## Activity:
Reproduce the listing below word for word, from its first line up to and including the line with "tab-label: SEARCH is", and leave out the pictures.

## Supplied data:
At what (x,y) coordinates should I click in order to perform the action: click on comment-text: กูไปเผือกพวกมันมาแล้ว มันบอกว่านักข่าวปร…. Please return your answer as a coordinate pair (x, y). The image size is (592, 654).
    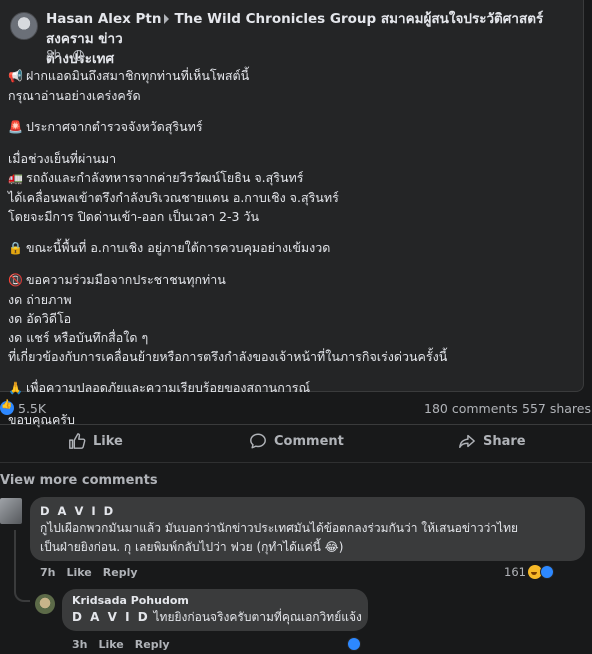
    Looking at the image, I should click on (280, 528).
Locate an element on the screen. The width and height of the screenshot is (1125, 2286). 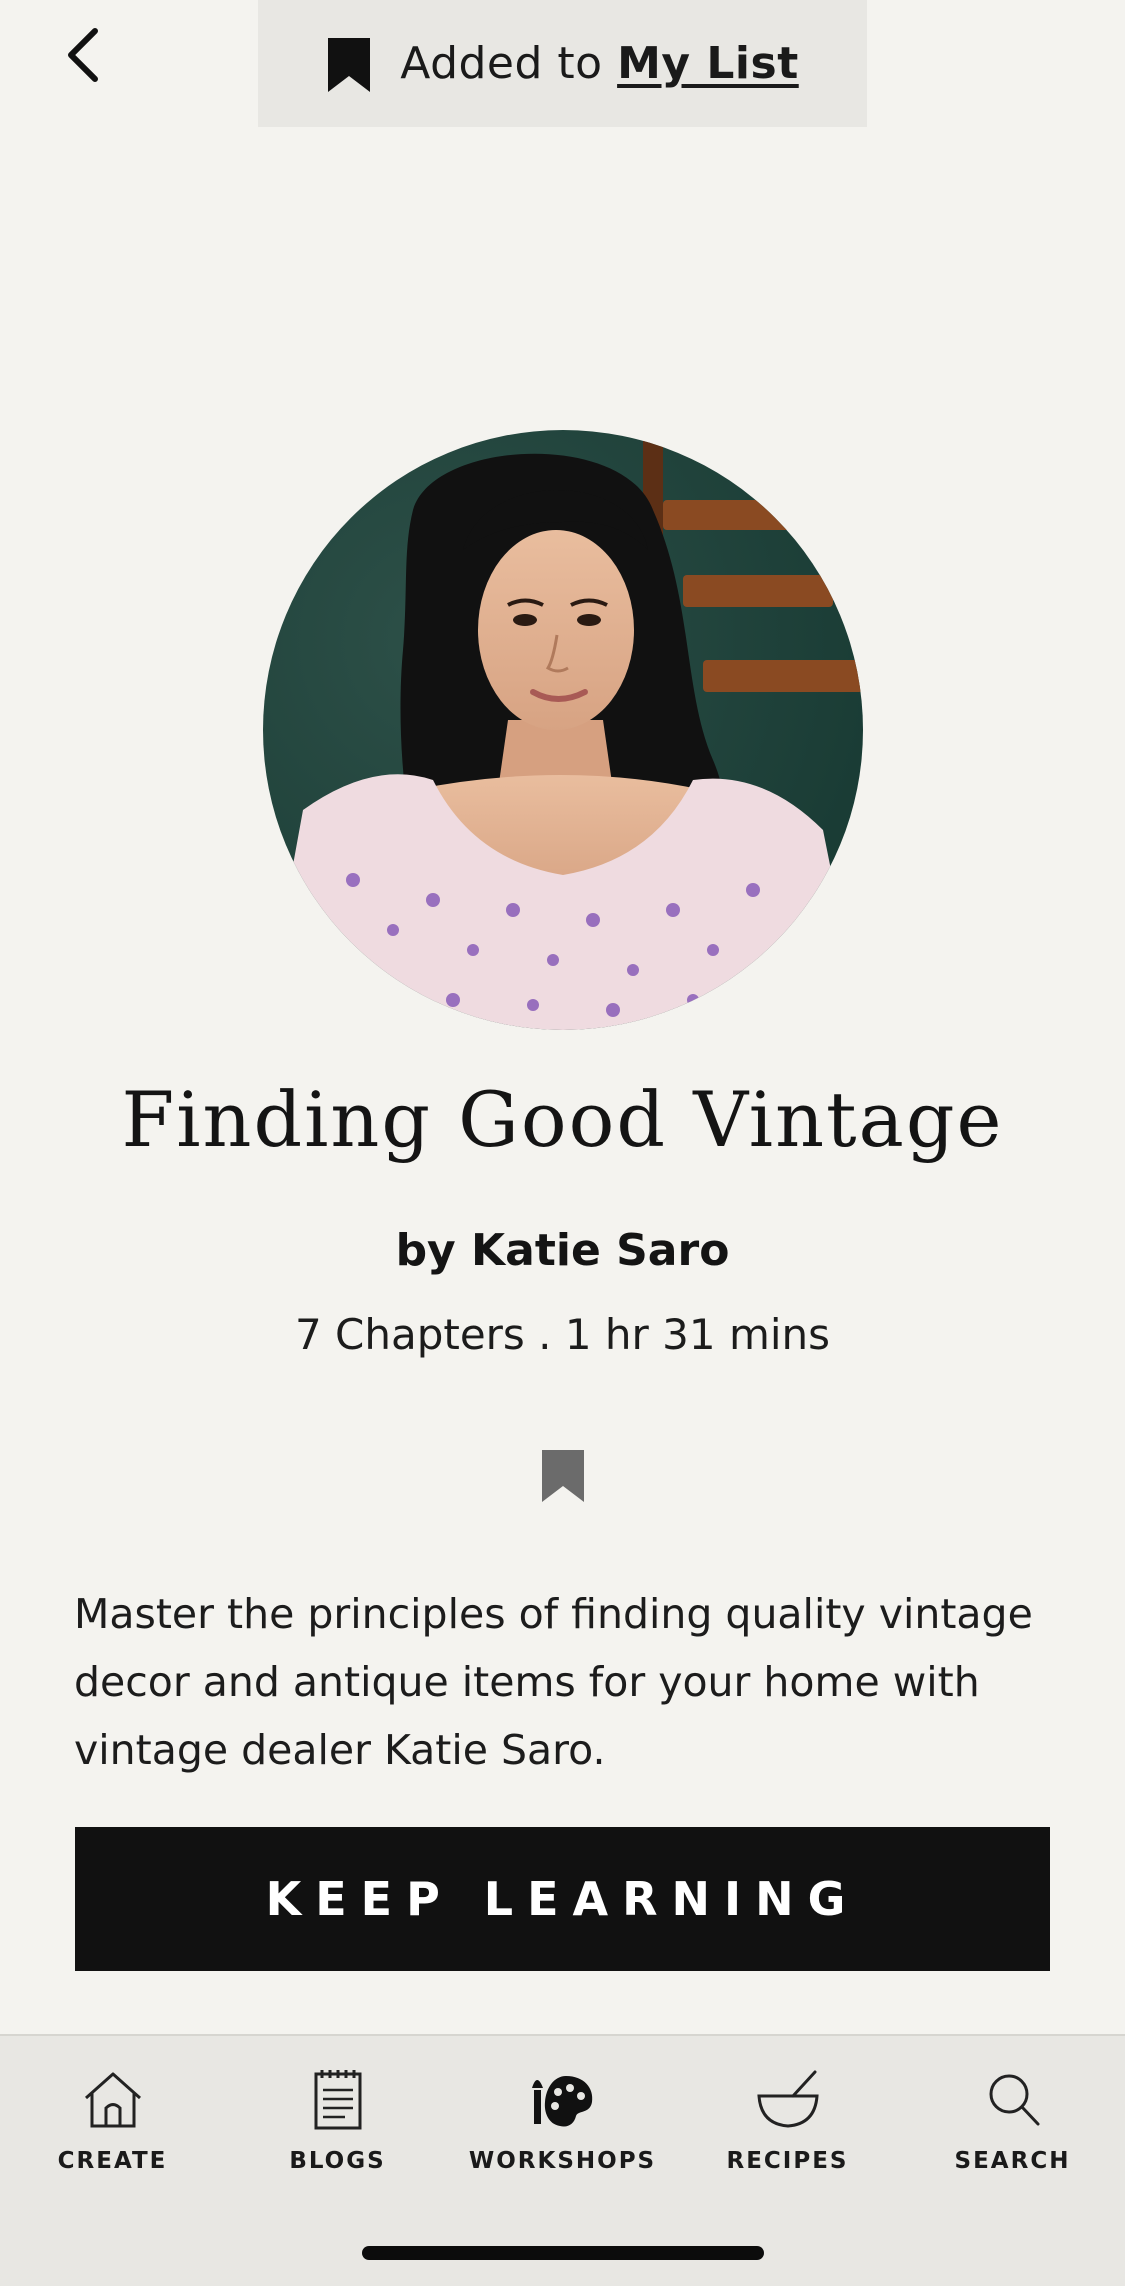
tab-label: SEARCH is located at coordinates (1012, 2161).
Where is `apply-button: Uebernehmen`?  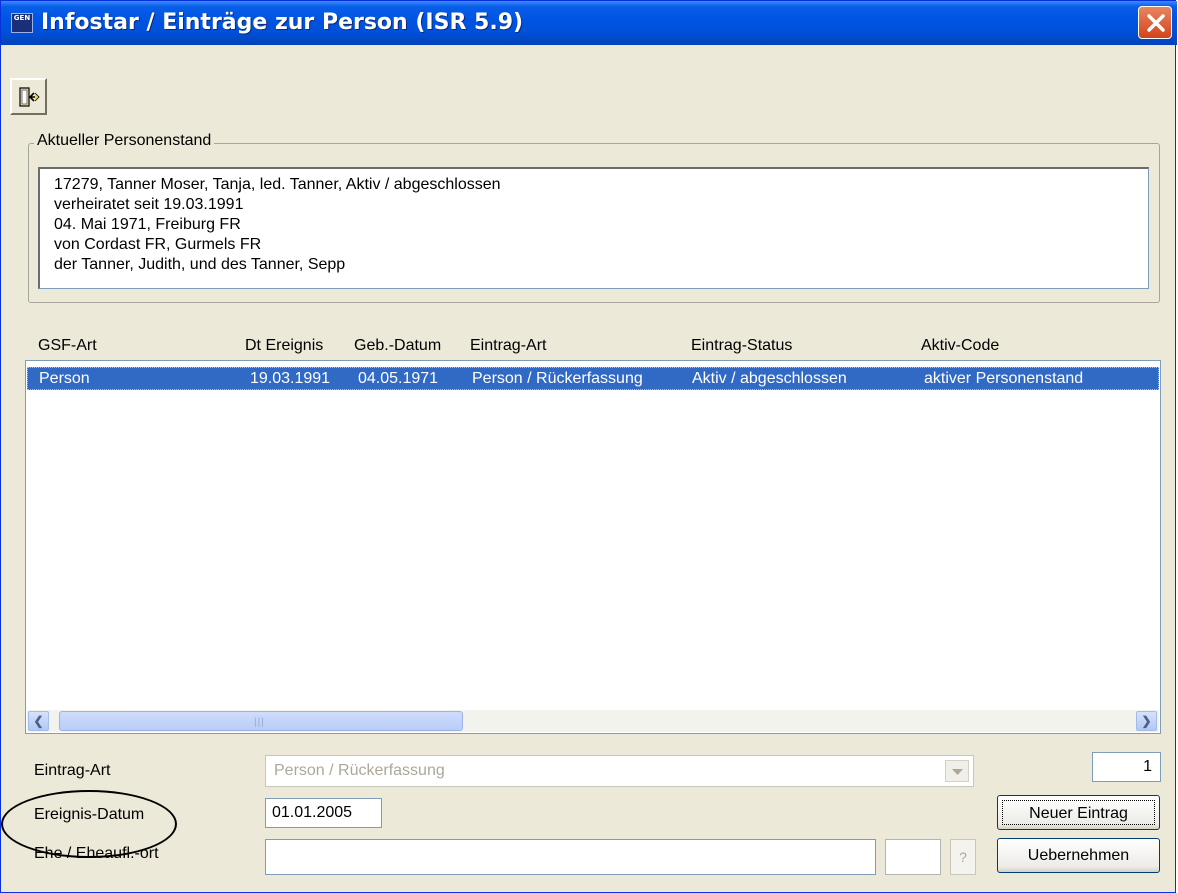 apply-button: Uebernehmen is located at coordinates (1078, 856).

## Expected answer:
At what (x,y) coordinates should I click in order to perform the action: click on comment-text: กูไปเผือกพวกมันมาแล้ว มันบอกว่านักข่าวปร…. Please return your answer as a coordinate pair (x, y). The image size is (592, 654).
    Looking at the image, I should click on (280, 528).
Locate an element on the screen. The width and height of the screenshot is (1125, 2286). 
tab-label: SEARCH is located at coordinates (1012, 2161).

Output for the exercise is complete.